La petite entreprise épargnée ?
Dans tout cela, il faut souligner que les modifications apportées au taux d’inclusion de la partie du gain en capital admissible ne touchent pas les actions des petites entreprises. Ainsi, « je ne pense pas qu’il y aura un impact sur le transfert d’entreprise. À la limite, on pourrait dans certains cas parler de changements favorables, voire imaginer une réduction de la facture fiscale », souligne Vincent Fortier. Le spécialiste apporte toutefois des bémols. D’abord, la vente d’actions non admissibles à la déduction pour gain en capital, notamment le don d’actions cotées en Bourse, s’en trouve désavantagée. Aussi, le mécanisme prévoit une période de récupération de sept ans si au cours d’une année subséquente l’impôt courant est plus élevé que l’IMR payé. Cette récupération risque désormais d’être plus difficile, dit-il.

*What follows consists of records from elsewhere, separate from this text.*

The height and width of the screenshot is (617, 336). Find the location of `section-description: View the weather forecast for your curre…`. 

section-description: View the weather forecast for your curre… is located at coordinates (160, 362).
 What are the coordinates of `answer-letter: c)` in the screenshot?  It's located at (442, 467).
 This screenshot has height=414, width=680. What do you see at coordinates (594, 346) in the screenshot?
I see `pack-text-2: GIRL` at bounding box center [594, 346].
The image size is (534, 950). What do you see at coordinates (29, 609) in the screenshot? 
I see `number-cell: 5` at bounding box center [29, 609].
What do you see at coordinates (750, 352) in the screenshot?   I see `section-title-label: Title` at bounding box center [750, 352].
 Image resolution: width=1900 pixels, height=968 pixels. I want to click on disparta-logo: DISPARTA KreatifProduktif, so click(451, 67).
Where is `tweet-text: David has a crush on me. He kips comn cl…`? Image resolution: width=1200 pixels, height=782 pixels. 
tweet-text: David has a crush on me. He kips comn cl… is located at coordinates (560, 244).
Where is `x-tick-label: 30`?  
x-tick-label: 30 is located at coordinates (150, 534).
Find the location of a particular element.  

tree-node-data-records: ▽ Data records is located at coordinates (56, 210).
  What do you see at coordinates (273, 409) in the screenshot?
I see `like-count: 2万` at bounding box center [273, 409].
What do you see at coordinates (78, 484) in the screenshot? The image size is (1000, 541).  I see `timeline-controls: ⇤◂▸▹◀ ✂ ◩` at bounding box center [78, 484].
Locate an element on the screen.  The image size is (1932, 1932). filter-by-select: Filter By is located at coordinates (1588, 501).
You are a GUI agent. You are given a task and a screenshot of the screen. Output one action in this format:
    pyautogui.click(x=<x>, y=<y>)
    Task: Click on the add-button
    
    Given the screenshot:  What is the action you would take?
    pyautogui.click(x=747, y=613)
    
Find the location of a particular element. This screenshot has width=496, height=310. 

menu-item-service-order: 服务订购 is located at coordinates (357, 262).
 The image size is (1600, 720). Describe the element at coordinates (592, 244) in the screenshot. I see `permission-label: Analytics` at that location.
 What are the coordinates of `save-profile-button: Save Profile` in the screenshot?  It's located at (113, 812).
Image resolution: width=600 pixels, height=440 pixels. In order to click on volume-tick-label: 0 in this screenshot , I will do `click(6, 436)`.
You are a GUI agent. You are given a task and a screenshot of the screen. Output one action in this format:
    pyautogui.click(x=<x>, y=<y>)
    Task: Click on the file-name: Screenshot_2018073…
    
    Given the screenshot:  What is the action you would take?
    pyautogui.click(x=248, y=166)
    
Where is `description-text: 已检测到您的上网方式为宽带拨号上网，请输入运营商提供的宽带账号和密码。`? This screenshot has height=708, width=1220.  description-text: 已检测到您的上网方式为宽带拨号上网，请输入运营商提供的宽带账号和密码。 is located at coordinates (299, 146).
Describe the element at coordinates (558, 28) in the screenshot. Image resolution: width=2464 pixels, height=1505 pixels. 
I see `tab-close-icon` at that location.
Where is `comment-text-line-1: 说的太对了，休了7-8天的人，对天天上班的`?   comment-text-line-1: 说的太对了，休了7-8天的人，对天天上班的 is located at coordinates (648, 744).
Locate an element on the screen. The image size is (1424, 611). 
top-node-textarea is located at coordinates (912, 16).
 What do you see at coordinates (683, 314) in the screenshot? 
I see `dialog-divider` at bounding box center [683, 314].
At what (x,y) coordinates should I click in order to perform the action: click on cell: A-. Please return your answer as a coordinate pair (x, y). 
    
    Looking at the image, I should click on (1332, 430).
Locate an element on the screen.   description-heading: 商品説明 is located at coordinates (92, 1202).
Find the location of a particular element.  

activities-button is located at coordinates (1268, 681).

Le Québec s’harmonisera à ces mesures, avec ses propres paramètres de taux et d’exonération. Dans ses bulletins d’information, le ministre des Finances souligne que Québec entend instaurer des paramètres similaires à ceux proposés par le gouvernement fédéral, selon les particularités québécoises. Il est attendu qu’il portera le taux de l’IMR de 15 % à 19 %. Et que l’exonération au titre de l’IMR passera du montant admissible actuel de 40 000 $ à
175 000 $ en 2024, pour être indexée à compter de 2025.
En mai dernier, selon l’indice entrepreneurial québécois dévoilé par Réseau Mentorat et ses partenaires, on pouvait lire que six propriétaires sur dix comptent vendre ou céder leur entreprise au cours des dix prochaines années. Toutefois, près de sept propriétaires sur dix âgés de 50 à 64 ans « vont prendre leur retraite ou se retirer des affaires dans dix ans ou moins, générant une véritable vague d’entreprises disponibles au transfert », a-t-on déjà écrit.